One of Accolade’s earlier lawsuits is still pending against Citrix Systems and Webex Communications; it’s scheduled to go to trial in Judge Leonard Davis’ Tyler, Texas, courtroom later in June.
Another Bite at the Apple
Affinity Labs is a Texas patent-holding company controlled by two IP lawyers with ties to an Austin law firm that until not long ago was known as Larson Newman Abel Polansky & White.
Not long ago, the firm dropped the “White”—as in Russell White, registered patent lawyer, and Affinity Labs owner—from its shingle. It so happens that White is also the named inventor on U.S. Patent Nos. 7,187,947, 7,440,772, and 7,486,926, both of which Affinity said in a suit filed last week in East Texas that Apple is infringing via its iPod, iPod touch, and iPhone products.

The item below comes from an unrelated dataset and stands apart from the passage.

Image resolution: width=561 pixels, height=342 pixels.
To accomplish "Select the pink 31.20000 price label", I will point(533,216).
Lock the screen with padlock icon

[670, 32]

Texas corporate documents indicate that Affinity’s other owner is Harlie Frost—also, until recently, a Larson Newman attorney. Neither Frost nor White returned our calls this week, and their Duane Morris lawyers declined to comment.
Frost, by the way, once headed SBC Intellectual Property (now AT&T Intellectual Property). While there, he honed his patent-licensing chops by squeezing fees out of small businesses for various alleged crimes against intellectual property, such as using framed websites without SBC permission. White’s co-inventor on all patents described here is Kevin Imes, a patent agent previously at Larson Newman, who is not, however, listed as an Affinity Labs officer.
The three Affinity patents asserted against Apple involve the delivery of audio and video content. This lawsuit is the fourth one Affinity has filed in Judge Ron Clark’s Lufkin court in Lufkin. The first three asserted the 7,324,833 patent, which claims to cover connecting a portable media player to a car. Those lawsuits named car-stereo manufacturers, as well as the largest car manufacturers in Asia and Europe. The latter suits are scheduled for trial in November 2010.